Unprotected sex is when a person has sex without using a condom or there are not any other barriers used. Recently, research has shown that people who have HIV, going through treatment and have low viral loads, are not able to pass HIV on to their partners, even if the sex is unprotected. Even after saying that, unprotected sex can put you at risk for a sexually transmitted infection.

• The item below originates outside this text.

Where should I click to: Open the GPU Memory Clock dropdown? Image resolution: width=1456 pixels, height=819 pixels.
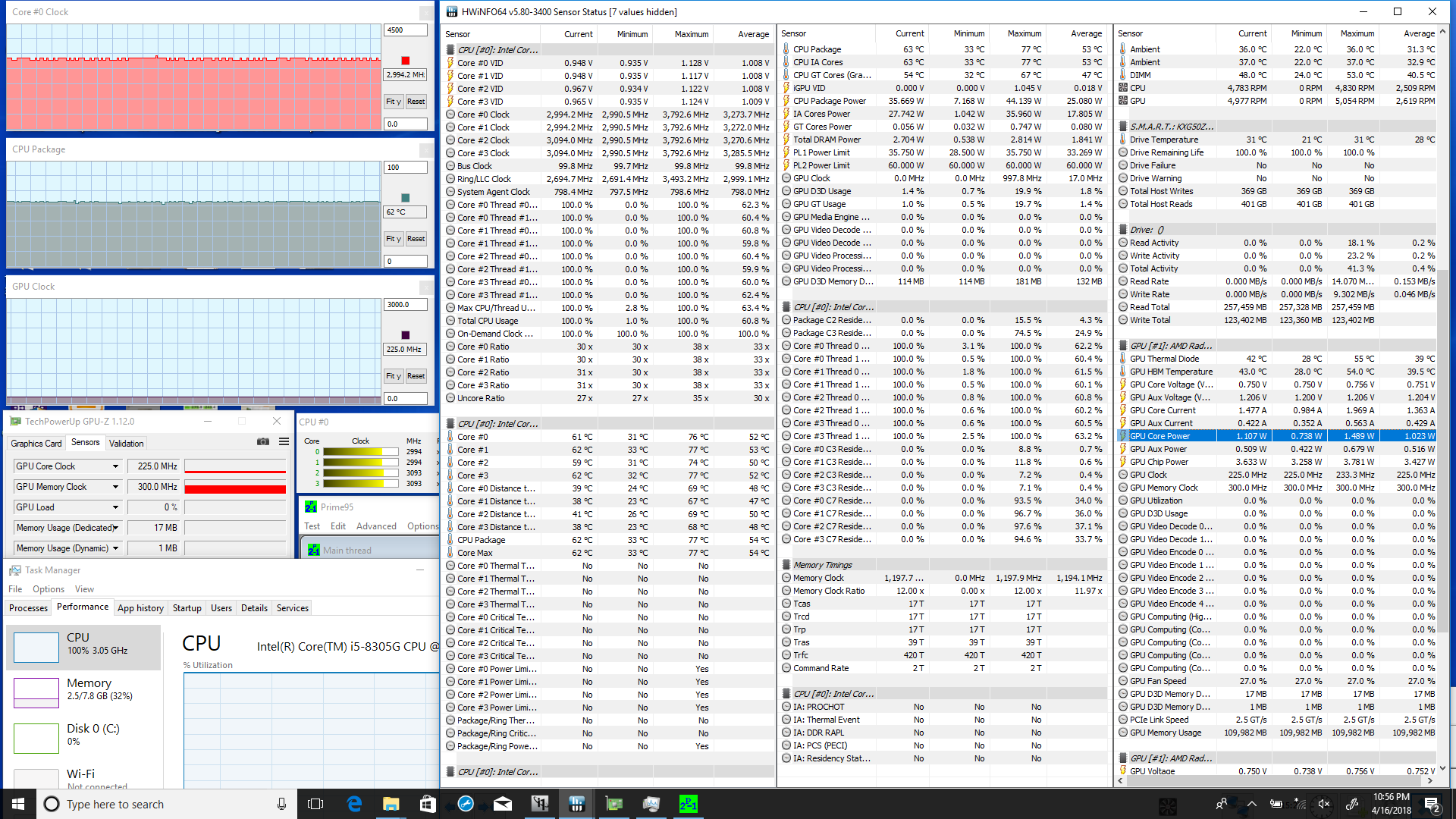(x=115, y=487)
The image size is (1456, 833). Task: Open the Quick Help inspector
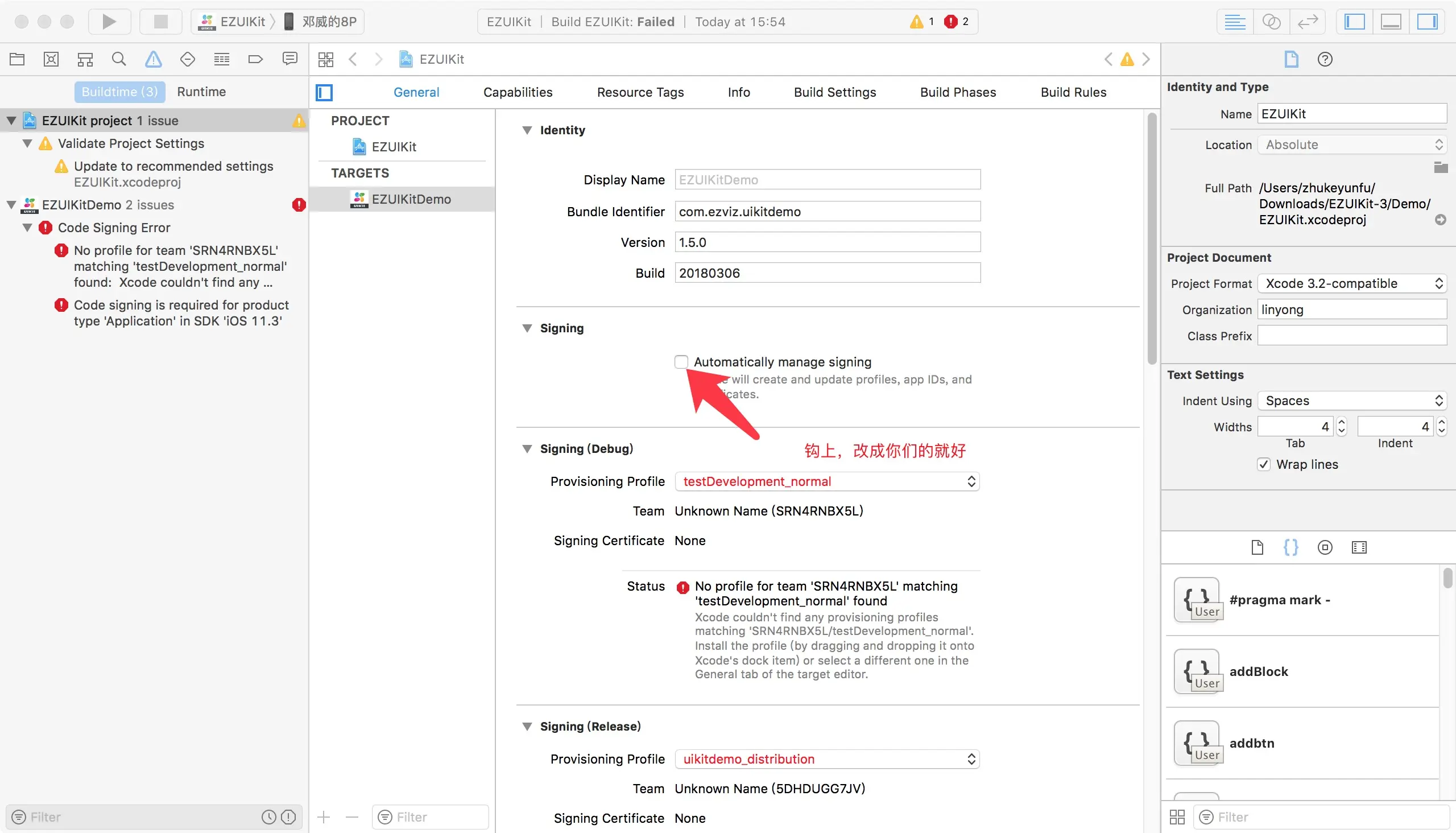[1325, 59]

Oral sex is when a person has contact with the genitals using their mouth. This does include receiving or giving sucking, licking, biting on the vagina, as well as oral contact with the anus, penis or vagina. Under normal circumstances, oral sex has very little risk to spreading HIV. Oral sex is not always risk free, but it has been shown to be less risky than other activities.
HIV can be present within the sexual fluid of females, semen or ejaculate from the male, and blood. HIV is unable to be spread through spit. One of the other types of fluid will need to be present and there will need to be a way for fluid to enter into the bloodstream of the other person like a genital ulcer or mouth sores for HIV to spread.
It is very possible for a person to get a STI or STD like HPV, gonorrhea, herpes, or syphilis during unprotected oral sex. HIV treatment as being a prevent will not stop other STIs besides HIV.
Oral sex is seen to be a low risk activity. The risk of spreading HIV through oral sex is going to be higher if the partner has bleeding gums, genital sores, gum diseases, mouth ulcers or other STIs. There are some studies that have shown that in rare instances people have gotten HIV through oral sex. However, there are a lot of studies that have tried to learn what risk level oral sex has, but it could be much harder to get that information. Whenever HIV is spread, it will be hard to find out if it was oral, or other risky sexual activity.
The main message is that oral sex can be risky, but the risk is only small, but it is real.
While there is a small risk of getting HIV through oral sex, it is not risk free. If you are or your partner have HIV, it is very important to decide what you should when it comes to having sex safer. It is also important to keep in mind that if you have period blood, or cum in your mouth as well as gum disease, mouth ulcers, or bleeding gums, then it can make oral sex much riskier. If you want to talk about this more, see a sex educator or your health care provider.